▶ _PROBLEM REQUIREMENTS_: Scan the lines below for the word "computer". Copy each line you find it in.

(Beginning of EXTRACTED DATA)

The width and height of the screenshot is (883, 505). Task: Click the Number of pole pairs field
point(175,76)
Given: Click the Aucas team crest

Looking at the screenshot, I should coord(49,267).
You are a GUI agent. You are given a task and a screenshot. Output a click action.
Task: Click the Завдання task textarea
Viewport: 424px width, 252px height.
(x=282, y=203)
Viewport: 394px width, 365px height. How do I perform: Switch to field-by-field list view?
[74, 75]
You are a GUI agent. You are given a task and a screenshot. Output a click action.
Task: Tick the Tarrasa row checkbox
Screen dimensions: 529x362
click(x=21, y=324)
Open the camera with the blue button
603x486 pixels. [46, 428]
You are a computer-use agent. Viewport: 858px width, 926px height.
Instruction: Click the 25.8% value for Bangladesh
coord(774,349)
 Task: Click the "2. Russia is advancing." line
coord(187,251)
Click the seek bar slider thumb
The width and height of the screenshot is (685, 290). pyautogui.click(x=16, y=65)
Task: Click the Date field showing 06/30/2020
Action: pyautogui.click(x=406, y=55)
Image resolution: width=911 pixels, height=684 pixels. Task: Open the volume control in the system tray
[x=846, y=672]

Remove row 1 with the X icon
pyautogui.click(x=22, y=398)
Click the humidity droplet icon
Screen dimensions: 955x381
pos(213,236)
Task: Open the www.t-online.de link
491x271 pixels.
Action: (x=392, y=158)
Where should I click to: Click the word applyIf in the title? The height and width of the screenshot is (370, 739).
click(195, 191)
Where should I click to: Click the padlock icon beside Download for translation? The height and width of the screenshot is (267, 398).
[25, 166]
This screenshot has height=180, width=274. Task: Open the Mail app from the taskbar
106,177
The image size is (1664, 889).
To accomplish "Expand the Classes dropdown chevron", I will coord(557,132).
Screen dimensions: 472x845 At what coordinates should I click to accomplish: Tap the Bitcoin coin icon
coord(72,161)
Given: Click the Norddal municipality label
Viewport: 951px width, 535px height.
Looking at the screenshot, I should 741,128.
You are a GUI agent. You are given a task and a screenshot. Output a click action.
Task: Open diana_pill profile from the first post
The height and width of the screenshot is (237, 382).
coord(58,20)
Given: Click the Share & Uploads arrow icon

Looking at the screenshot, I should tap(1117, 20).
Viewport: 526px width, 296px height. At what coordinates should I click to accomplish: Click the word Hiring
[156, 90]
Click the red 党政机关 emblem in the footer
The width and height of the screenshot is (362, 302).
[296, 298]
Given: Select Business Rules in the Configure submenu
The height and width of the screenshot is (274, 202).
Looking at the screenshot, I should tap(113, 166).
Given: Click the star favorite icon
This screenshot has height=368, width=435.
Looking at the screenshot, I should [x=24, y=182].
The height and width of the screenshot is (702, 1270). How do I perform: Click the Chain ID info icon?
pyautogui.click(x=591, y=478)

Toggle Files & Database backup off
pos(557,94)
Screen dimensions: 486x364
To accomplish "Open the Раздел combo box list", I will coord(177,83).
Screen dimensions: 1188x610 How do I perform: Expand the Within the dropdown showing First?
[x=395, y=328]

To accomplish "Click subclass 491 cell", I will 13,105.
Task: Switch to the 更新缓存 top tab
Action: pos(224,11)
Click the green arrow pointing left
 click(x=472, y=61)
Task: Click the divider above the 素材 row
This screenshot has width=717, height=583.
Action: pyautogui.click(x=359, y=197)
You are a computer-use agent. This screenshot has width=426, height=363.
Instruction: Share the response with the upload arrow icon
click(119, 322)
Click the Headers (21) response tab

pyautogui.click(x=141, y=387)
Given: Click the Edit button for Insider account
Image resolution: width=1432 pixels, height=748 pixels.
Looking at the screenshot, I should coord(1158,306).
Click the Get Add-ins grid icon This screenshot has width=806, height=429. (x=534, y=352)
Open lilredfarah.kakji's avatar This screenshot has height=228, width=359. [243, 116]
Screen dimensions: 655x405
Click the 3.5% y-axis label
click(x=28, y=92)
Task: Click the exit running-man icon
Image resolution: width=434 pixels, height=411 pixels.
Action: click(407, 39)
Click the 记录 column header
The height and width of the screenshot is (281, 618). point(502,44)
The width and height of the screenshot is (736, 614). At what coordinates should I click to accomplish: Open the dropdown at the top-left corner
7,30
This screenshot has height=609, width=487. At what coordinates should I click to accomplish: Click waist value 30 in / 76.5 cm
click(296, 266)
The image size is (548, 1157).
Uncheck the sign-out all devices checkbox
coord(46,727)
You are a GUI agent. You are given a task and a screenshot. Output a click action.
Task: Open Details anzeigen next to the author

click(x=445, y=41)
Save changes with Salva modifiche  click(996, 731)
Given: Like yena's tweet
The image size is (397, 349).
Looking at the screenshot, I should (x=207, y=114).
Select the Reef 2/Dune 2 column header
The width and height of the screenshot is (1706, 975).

(End of EXTRACTED DATA)

▶ _SOLUTION BELOW_:
You are a computer-use agent. Viewport: 858px width, 926px height.
You are a computer-use agent. This screenshot has width=426, height=363.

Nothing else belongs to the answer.